狂気の王と永遠の愛(接吻)を 【第一部 センスイ編収録版】
Ⅸ―ⅳ 癒しの力
「お、俺!見習い剣士のカイ!!」
「カイ…いい名前だね」
目線を合わせるようにかがんだ彼の髪が絹糸のようにさらさらと揺れている。そのわずかな動きさえ優雅で美しく気品に溢れていた。

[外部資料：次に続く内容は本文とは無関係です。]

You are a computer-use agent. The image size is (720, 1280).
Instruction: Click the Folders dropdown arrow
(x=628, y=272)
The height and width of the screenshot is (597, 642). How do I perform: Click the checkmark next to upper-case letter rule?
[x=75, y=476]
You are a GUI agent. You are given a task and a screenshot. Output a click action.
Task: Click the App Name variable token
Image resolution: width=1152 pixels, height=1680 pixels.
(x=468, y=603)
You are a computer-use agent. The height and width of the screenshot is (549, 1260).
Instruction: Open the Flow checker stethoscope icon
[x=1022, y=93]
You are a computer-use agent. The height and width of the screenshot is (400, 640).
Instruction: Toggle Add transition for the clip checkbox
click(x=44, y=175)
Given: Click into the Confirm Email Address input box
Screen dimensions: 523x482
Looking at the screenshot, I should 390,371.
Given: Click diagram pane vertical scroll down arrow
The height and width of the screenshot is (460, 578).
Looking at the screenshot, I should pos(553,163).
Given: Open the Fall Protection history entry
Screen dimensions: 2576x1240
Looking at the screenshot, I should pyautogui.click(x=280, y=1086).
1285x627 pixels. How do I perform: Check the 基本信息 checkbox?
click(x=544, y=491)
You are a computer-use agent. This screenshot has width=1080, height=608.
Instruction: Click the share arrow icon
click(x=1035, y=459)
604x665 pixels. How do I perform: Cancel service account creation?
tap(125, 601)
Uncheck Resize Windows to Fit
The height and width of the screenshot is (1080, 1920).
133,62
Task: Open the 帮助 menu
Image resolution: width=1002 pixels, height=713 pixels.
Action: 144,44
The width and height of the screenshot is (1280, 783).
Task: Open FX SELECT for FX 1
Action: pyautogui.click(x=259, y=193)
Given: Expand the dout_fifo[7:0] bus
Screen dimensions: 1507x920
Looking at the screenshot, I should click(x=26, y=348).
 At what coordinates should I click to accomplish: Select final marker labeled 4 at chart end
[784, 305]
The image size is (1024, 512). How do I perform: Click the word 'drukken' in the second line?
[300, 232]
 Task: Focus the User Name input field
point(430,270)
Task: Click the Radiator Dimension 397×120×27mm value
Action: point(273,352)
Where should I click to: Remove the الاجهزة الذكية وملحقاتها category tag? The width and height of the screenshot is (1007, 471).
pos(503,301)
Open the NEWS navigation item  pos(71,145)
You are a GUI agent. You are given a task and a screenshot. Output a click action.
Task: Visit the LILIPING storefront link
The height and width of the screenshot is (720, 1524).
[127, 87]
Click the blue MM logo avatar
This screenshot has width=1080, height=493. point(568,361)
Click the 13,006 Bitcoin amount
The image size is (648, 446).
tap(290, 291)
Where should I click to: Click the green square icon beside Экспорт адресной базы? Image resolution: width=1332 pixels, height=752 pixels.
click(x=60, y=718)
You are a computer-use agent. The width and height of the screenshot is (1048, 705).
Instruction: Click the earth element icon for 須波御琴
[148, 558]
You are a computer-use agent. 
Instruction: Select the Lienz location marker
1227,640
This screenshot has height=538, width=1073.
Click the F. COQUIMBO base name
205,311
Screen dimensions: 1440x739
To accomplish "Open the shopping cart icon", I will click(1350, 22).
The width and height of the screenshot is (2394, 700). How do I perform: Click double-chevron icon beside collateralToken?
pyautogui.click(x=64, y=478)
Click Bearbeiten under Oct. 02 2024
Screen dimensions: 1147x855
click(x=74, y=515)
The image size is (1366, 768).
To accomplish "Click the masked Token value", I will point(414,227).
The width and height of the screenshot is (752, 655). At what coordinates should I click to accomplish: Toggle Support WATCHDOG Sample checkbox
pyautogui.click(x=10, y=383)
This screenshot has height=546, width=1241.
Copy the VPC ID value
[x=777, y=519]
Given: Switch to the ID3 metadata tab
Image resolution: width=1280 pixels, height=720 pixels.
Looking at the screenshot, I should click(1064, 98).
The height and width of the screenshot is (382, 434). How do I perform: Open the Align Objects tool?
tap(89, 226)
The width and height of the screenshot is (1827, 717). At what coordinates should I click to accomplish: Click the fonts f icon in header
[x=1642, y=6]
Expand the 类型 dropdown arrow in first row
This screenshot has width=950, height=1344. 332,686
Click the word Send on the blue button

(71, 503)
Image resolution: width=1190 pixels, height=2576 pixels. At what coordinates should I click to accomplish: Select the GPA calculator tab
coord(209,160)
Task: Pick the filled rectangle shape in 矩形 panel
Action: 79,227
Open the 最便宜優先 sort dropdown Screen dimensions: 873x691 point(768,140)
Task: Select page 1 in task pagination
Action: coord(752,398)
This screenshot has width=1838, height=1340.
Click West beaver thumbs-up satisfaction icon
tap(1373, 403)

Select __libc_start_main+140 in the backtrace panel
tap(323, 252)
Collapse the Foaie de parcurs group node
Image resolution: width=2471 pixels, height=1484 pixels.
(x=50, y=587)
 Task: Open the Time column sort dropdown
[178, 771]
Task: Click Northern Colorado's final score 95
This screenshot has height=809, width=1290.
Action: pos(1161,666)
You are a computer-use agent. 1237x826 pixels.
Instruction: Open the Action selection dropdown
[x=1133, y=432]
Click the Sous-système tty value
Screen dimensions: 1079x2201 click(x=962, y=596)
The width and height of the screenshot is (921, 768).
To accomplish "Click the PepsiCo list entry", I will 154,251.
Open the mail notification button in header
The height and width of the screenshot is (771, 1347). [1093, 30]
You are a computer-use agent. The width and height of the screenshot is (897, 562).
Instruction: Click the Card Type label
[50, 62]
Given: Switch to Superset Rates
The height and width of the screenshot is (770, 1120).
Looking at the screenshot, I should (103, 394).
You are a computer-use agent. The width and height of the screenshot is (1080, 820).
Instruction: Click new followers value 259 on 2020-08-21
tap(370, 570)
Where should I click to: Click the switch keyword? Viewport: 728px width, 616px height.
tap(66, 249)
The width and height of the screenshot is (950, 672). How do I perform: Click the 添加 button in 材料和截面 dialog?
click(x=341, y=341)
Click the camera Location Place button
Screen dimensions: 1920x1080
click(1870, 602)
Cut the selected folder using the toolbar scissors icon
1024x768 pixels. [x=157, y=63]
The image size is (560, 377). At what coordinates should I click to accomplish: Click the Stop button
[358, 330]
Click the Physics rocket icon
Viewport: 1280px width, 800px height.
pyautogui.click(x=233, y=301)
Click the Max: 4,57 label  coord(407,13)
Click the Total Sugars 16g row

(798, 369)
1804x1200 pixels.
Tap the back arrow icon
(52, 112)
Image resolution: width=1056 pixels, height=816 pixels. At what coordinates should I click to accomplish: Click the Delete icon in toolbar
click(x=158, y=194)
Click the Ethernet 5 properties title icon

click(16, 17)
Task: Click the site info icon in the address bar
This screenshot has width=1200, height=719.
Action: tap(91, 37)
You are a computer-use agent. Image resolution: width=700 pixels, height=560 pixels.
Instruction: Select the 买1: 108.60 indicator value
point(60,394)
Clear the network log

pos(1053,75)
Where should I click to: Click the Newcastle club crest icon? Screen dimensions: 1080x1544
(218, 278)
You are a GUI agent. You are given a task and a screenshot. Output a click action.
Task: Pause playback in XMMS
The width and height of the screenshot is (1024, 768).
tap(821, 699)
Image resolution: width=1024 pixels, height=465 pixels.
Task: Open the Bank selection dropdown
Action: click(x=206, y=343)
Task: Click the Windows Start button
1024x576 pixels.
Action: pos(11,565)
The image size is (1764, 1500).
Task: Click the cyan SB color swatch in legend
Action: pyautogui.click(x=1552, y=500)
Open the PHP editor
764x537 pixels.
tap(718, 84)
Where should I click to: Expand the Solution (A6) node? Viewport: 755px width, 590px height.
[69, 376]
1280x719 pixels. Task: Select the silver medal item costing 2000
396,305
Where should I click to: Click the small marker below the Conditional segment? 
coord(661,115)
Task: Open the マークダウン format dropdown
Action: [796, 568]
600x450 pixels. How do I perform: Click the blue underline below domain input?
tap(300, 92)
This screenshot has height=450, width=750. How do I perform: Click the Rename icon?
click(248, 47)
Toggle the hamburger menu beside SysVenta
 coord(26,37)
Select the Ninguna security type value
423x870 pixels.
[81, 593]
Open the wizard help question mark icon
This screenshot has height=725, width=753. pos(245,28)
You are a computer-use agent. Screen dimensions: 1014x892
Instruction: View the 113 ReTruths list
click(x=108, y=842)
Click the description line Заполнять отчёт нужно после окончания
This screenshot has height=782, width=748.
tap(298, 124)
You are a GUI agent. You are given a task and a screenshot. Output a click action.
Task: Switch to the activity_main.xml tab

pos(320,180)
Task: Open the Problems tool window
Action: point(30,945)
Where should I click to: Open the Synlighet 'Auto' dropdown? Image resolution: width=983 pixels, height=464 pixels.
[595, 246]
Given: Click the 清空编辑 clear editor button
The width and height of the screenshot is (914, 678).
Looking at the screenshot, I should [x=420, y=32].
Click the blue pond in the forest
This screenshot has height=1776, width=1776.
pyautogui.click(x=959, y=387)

(王様…俺のこと見習いだって嫌な顔すると思ってた…)
差し出されたキュリオの白く美しい手を見つめ、カイはゆっくりした動作で己の手を近づけていった。そしてその距離がゼロになると…
しっかり握りしめられた互いの手。
すると異変を感じたカイはキョロキョロと己の体を見つめた。細胞のひとつひとつが活性化するような、さらに心までもが穏やかに癒されていくような不思議な感覚におそわれる。
「なんだ…これ…」
よくみてみるとカイの体は淡く光輝いており、剣の鍛錬でついたいくつもの傷が綺麗になくなっている事に気が付く。
カイはキュリオと手を握りしめたまま腕や足、そして顔は見えないため空いたほうの手でペタペタと触っている。
「傷がない…」
驚いているカイをみてブラストがニカリと笑った。